_EXERCISE_
Please retype the text of the items below, leaving out the pictures.

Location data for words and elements
++++++++++
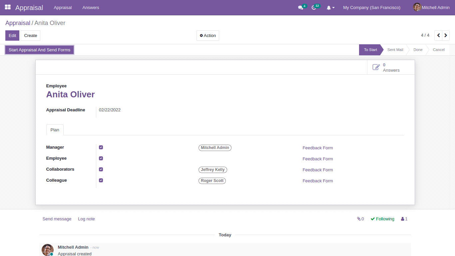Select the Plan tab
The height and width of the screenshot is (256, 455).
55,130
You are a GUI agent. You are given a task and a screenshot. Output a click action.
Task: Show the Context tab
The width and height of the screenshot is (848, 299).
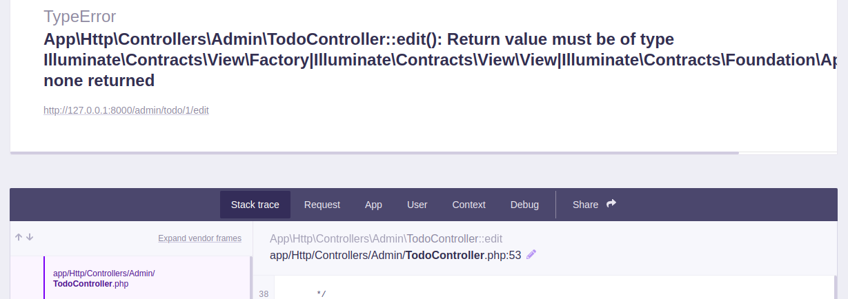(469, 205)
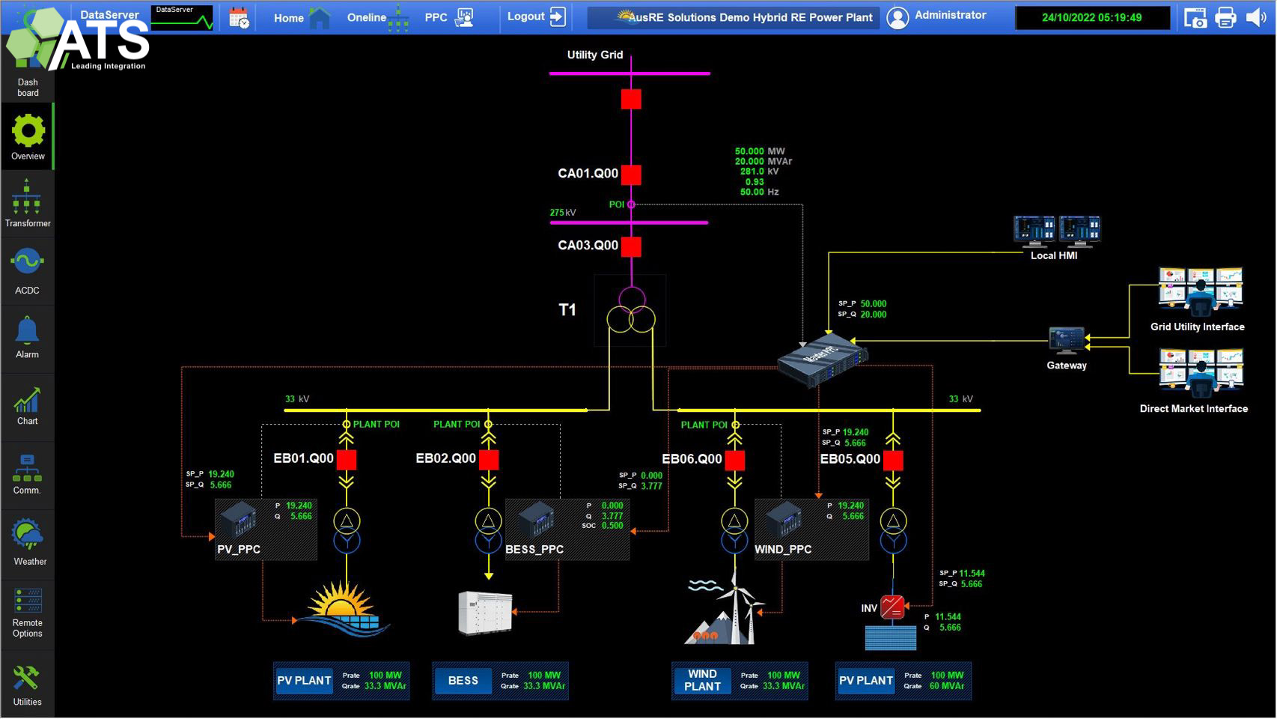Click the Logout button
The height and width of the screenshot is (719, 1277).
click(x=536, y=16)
++++++++++
_WRITTEN ANSWER_
Select the Plan tab
The height and width of the screenshot is (256, 455).
55,130
You are a GUI agent. You are given a task and a screenshot. Output a click action.
Task: Show the Context tab
The width and height of the screenshot is (848, 299).
(469, 205)
Click the Logout button
The height and width of the screenshot is (719, 1277).
click(x=536, y=16)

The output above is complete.